Obviously we want to do Important work instead of letting urgency and chores consume us, but we still get knocked off course. How does that happen?

Never Scheduling The Important Work

In Tim Urban's TED talk on procrastination, he starts by talking about procrastination as it's often talked about in public. You put things off until the last minute, you panic and work much harder than is good or reasonable for a short time, the deadline arrives and you deliver your (poor quality) work, and finally you're relieved and can stop panicking.

Later in the talk, he brings up a much more sinister - and more widespread - kind of procrastination. What if there is no real deadline? Maybe you made one up to motivate yourself, but you know you can change it if you need to. Or want to. If there's no deadline, then there's no panic. If there's no panic, you can just keep putting it off for forever.

People and teams that are vulnerable to procrastination often get pushed around by urgency. A situation presents itself and there's a limited time to capitalize on it, so work starts happening. It's especially easy to fall into this trap when it's difficult or impossible to grasp the big picture. It's usually easy to understand the benefits of doing urgent work. If it's hard to understand the benefits of not doing that work, urgent work tends to rule the day. In this case, Important work often never even makes it on the schedule. You're obviously busy, so you'll definitely do these other things later when the urgency has passed. But it never passes.

Munging The Schedule

Never getting scheduled is a pretty common way to miss doing Important work, but there's an even more common way: important work gets munged off the schedule.
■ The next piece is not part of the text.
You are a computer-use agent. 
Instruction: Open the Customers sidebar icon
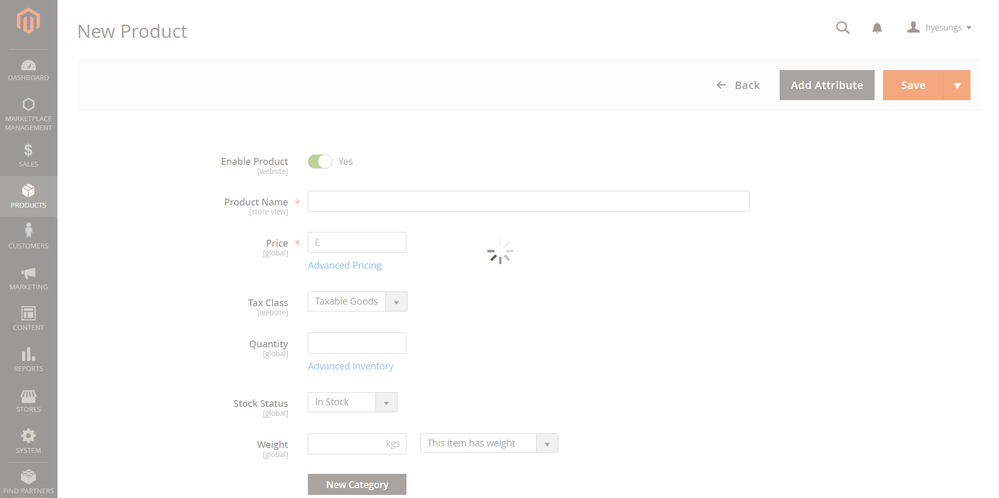click(x=28, y=236)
If you've never seen the word mung before, it means "a series of potentially destructive or irrevocable changes".

Here's how it works in project management. First, you schedule the important project in the near future. It's not going to start right away, but it's close enough that everyone thinks it's definitely going to happen soon. Then, other work starts competing for the schedule. This thing is urgent, so you push the important project back a little. It's still going to happen soon. Someone from sales needs a "little feature" to close a deal. Or they already sold it and the company will be embarrassed if it's not made on time. The important project slides back a little further.
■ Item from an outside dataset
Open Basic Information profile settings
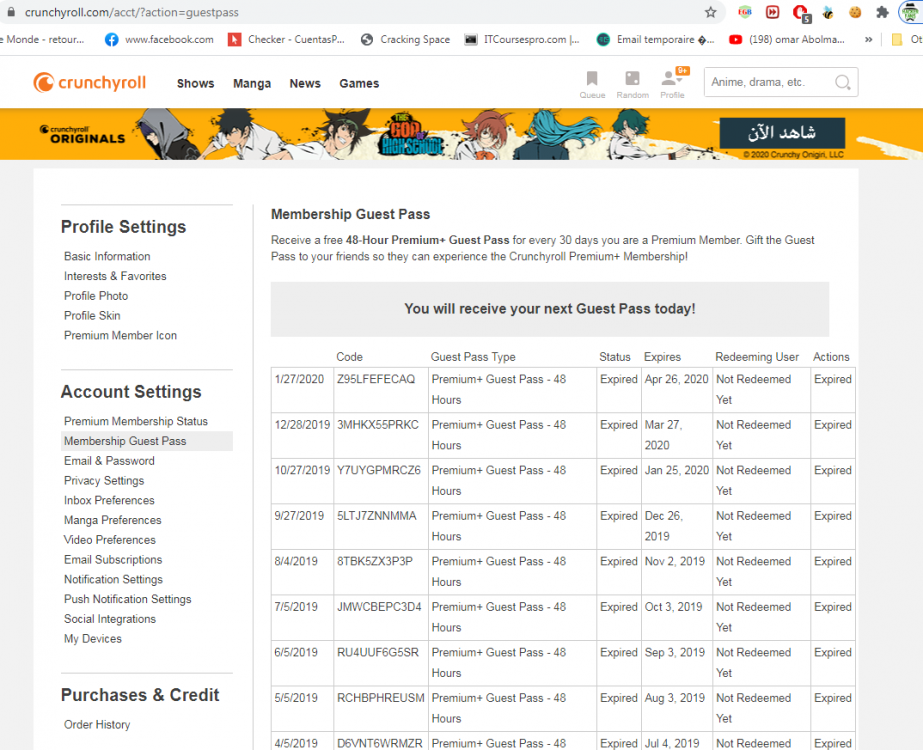Screen dimensions: 923x750 pos(107,256)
This is easy to do when it's expensive or impossible to keep track of the big picture consequences of schedule changes. It's too hard to look at the big picture often, but when you do look you see the important project is scheduled to start "soon". It's only after a long enough time passes that people start to realize that "soon" looks a great deal like "never". A series of changes, each of which seems reasonable at the time, means the important project doesn't get done.

Hidden Disagreement

The last common thing that prevents us from doing Important work is not agreeing on which work is Important. Work can only be Important if it makes significant progress towards a goal. If you don't have goals, your goals conflict, or they're poorly defined then Important work can't happen. Or, if it does happen, it's by luck. Instead, everyone has their own idea of what's Important, defending and detracting projects according to their own view. The project schedule likely churns often or is ignored whenever it suits the politics of the moment.

The bad news is that a project management system, even a great one, isn't going to fix goal setting and communication problems. The good news is that a good project management system focused on the big picture will surface the existence of these kinds of disagreements and force them to be resolved.

What can you do to protect Important work?

Unfortunately, scheduling and protecting Important work isn't a first class feature of any project management tool I've ever seen. We're designing Burndown to address and prevent each of these distractions. In Burndown, it'll be easy to answer questions like

  • Are you scheduling the important work?
  • Are you accidentally pushing the important work out into the future?
  • Does everyone understand what the important work is?

In future posts, we'll show off the specific designs and features that make sure this happens.